━━ Text block ━━
6

I'm trying to aggregate a data from a data.table to create a new column which is a list of previous rows. It's easier to see by example:

dt <- data.table(id = c(1,1,1,1,2,2,3,3,3), letter = c('a','a','b','c','a','c','b','b','a'))

I would like to aggregate this in such a ways that the result should be

   id  letter
1:  1 a,a,b,c
2:  2     a,c
3:  3   b,b,a  

Intuitively I tried

dt[,j = list(list(letter)), by = id]

but that doesn't work. Oddly enough when I go case by case, for example:

> dt[id == 1,j = list(list(letter)), by = id]

   id      V1
1:  1 a,a,b,c

the result is fine... I feel like I'm missing an .SD somewhere or something like that...

Can anybody point me in the right direction?

Thanks!

MagicScout
  • 105
  • 4

2 Answers2

8

Update: The behaviour DT[, list(list(.)), by=.] sometimes resulted in wrong results in R version >= 3.1.0. This is now fixed in commit #1280 in the current development version of data.table v1.9.3. From NEWS:

  • DT[, list(list(.)), by=.] returns correct results in R >=3.1.0 as well. The bug was due to recent (welcoming) changes in R v3.1.0 where list(.) does not result in a copy. Closes #481.

With this update, it's not necessary for I() anymore. You can just do: DT[, list(list(.)), by=.] as before.


This seems to be a similar issue as the known bug #5585. In your case, I think you could just use

dt[, paste(letter, collapse=","), by = id] 

to fix your problem.
━━━
> _Required actions_
a: Quote the part of the data.table thread that opens with the words containing "Intuitively I tried" and closes with "something like that...".
b: List every number written after a # sign in the data.table thread.
c: Proceed with the data.table thread from its final sentence.
The entries that come next are separate material, unrelated to the data.table thread.
━━ Provided data ━━
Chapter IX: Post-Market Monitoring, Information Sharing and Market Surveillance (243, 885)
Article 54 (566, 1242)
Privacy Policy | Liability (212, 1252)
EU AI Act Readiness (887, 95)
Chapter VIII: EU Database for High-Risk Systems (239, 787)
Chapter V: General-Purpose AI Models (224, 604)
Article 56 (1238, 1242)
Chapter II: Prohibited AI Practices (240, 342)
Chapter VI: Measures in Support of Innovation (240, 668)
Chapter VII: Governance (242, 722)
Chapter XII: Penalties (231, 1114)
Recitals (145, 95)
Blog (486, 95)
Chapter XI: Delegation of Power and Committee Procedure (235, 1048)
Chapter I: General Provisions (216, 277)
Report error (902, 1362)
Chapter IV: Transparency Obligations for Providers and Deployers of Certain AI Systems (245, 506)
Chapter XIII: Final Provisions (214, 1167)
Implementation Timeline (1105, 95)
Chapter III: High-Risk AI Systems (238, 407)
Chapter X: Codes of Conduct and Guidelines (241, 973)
━━━
> _Task results_
a:
Intuitively I tried

dt[,j = list(list(letter)), by = id]

but that doesn't work. Oddly enough when I go case by case, for example:

> dt[id == 1,j = list(list(letter)), by = id]

   id      V1
1:  1 a,a,b,c

the result is fine... I feel like I'm missing an .SD somewhere or something like that...

b: #1280, #481, #5585

c:
As @ilir pointed out, if it is actually desirable to get a list (rather than the displayed character), you could use the workaround suggested in the bug report:

dt[, list(list(I(letter))), by = id]
Arun
  • 116,683
  • 26
  • 284
  • 387
shadow
  • 21,823
  • 4
  • 63
  • 77
  • upvoted, beat me to it..although this doesn't return the variable name "letter" – Ben Rollert Apr 25 '14 at 09:10
  • This issue is because `list(.)` shallow copies in R3.1.0. Will be fixed for next release. – Arun Apr 25 '14 at 09:44
  • Good to know the reason. Thanks Arun. I found another way to do it using `.SD` but this works just the same. I didn't benchmark the runtime between to see which is better. – MagicScout Apr 25 '14 at 14:04
1

The syntax below works for me:

dt[, list(lst=list(letter)), by=id]

I am using R version 3.0.3, data.table_1.9.2.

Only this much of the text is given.